[Dataset entries]
· · · · · · ·

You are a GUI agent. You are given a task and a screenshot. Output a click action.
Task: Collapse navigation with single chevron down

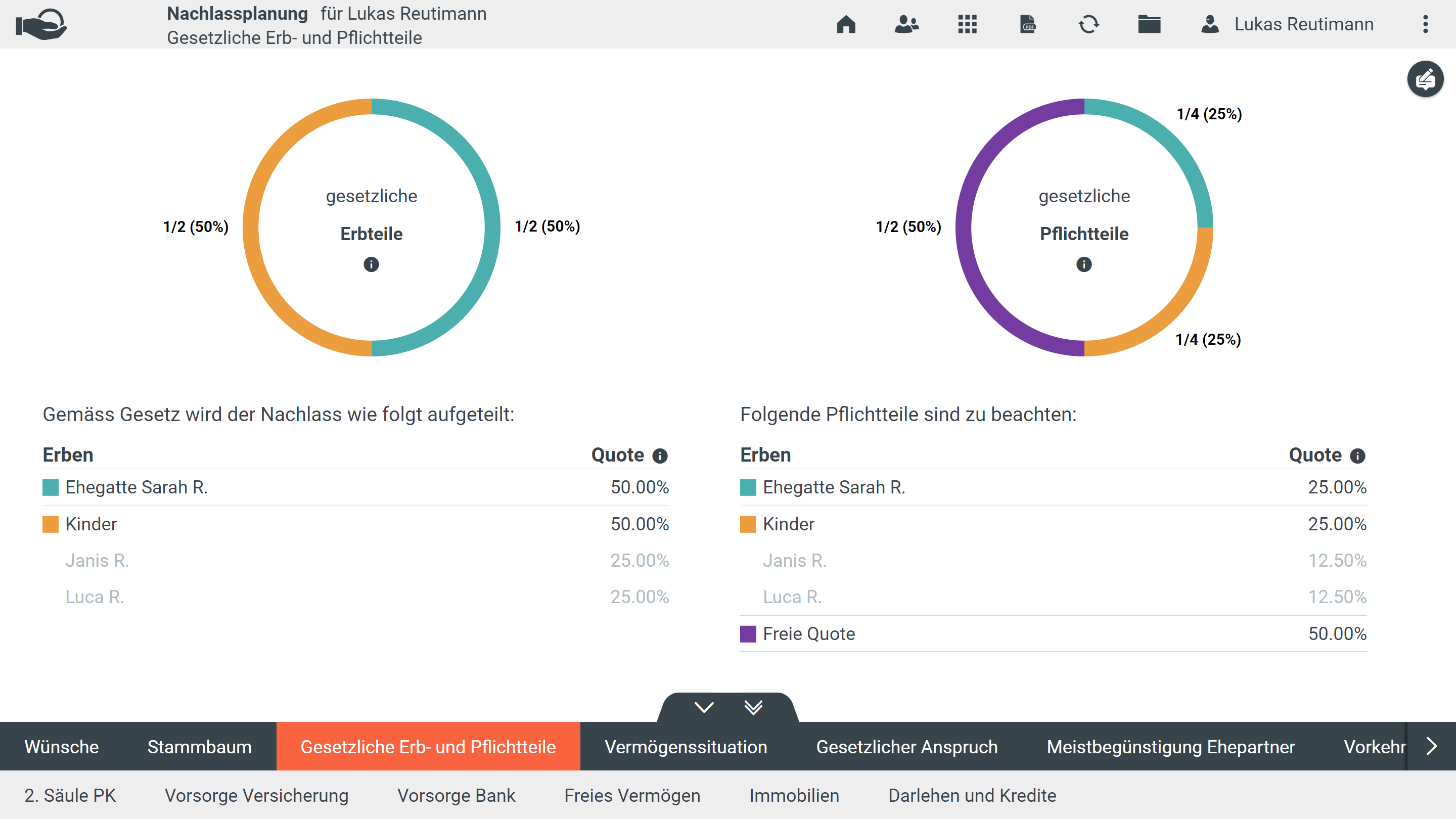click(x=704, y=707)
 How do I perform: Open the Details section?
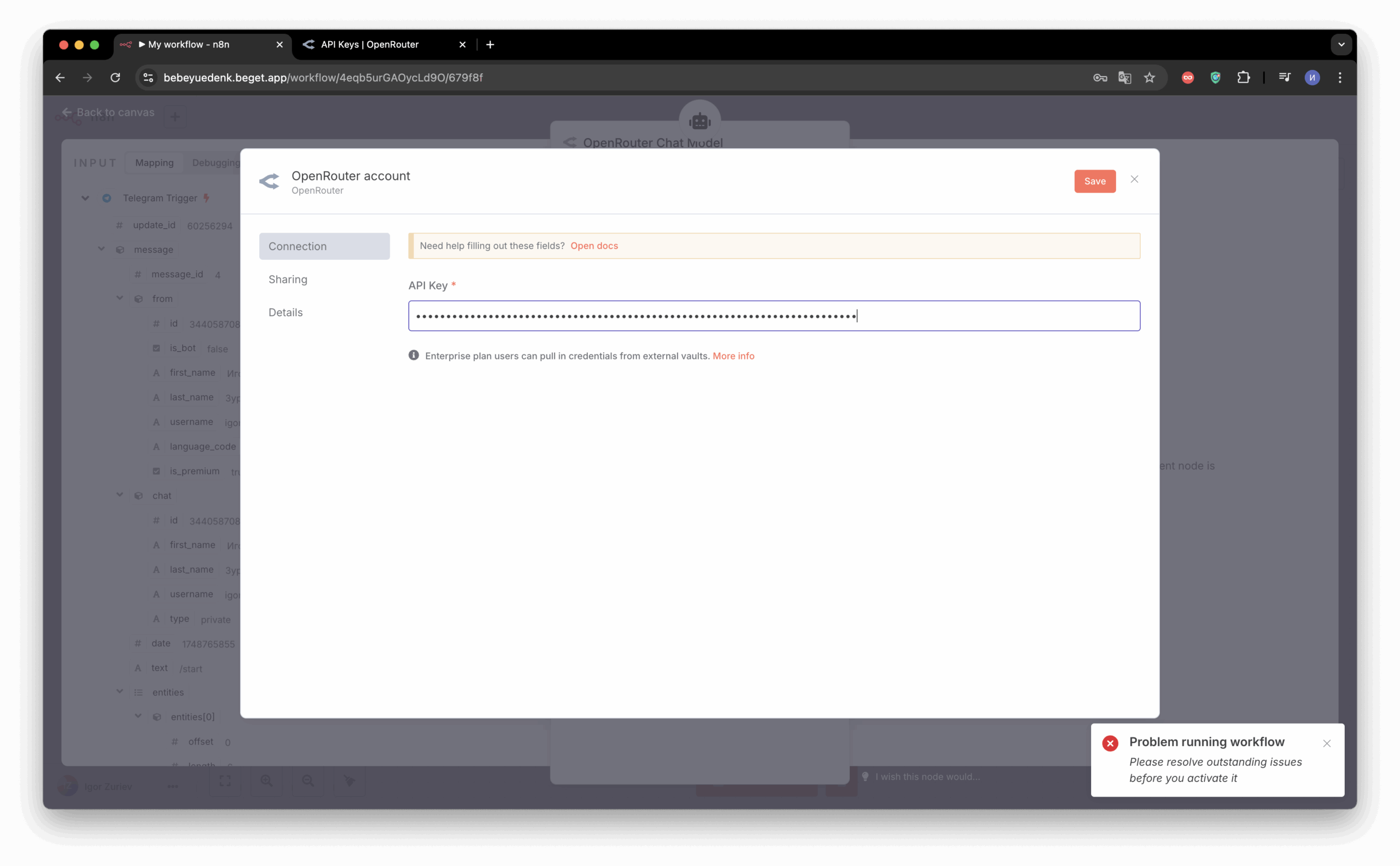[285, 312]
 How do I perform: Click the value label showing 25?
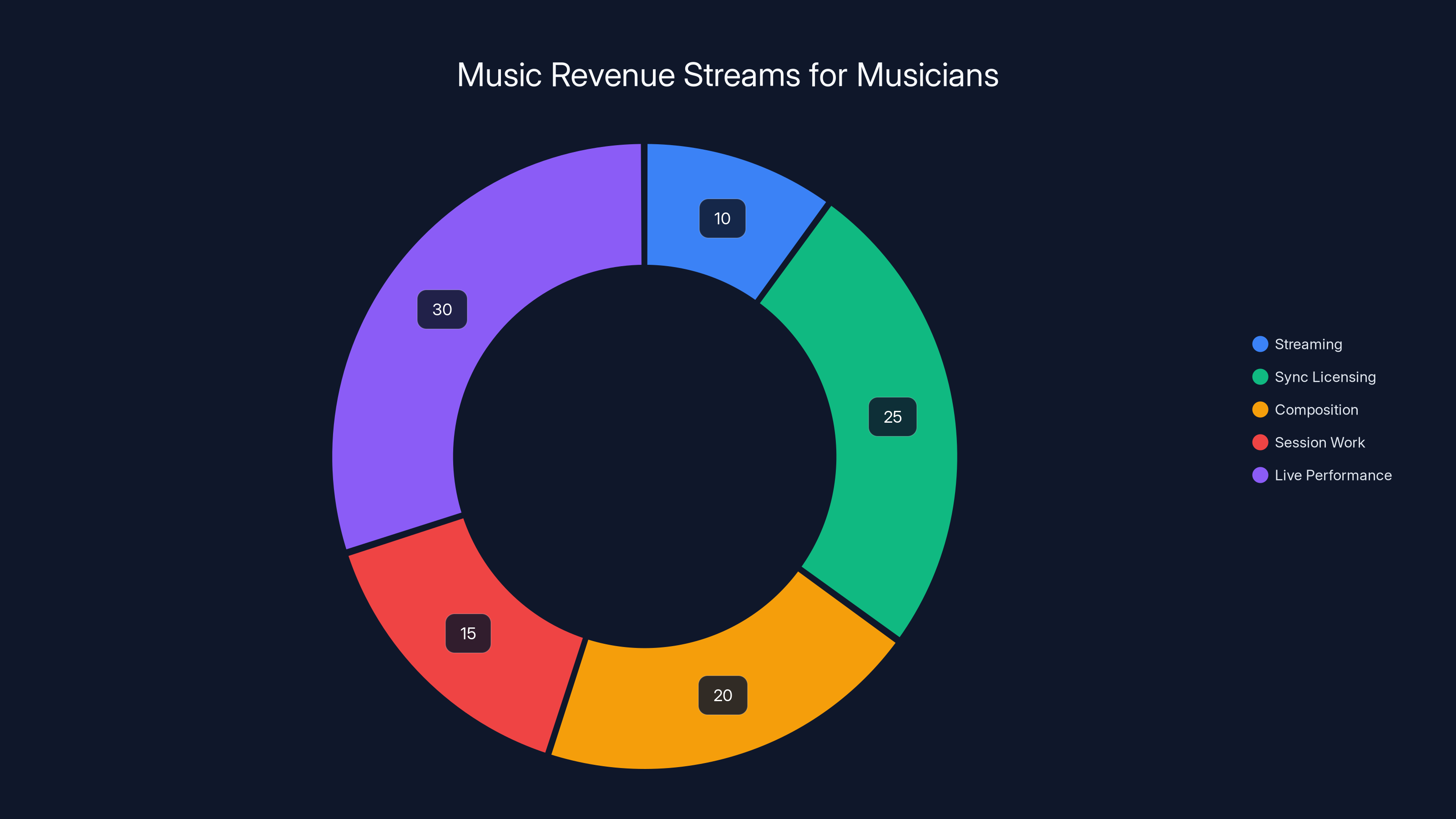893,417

· · · · · · ·

- **What the task requires**: Set down exactly the lines between the line containing "How do I perform: Click" and the end of the records above, both ends included; pictures stay out.

- **Result**:
 How do I perform: Click the value label showing 25?
893,417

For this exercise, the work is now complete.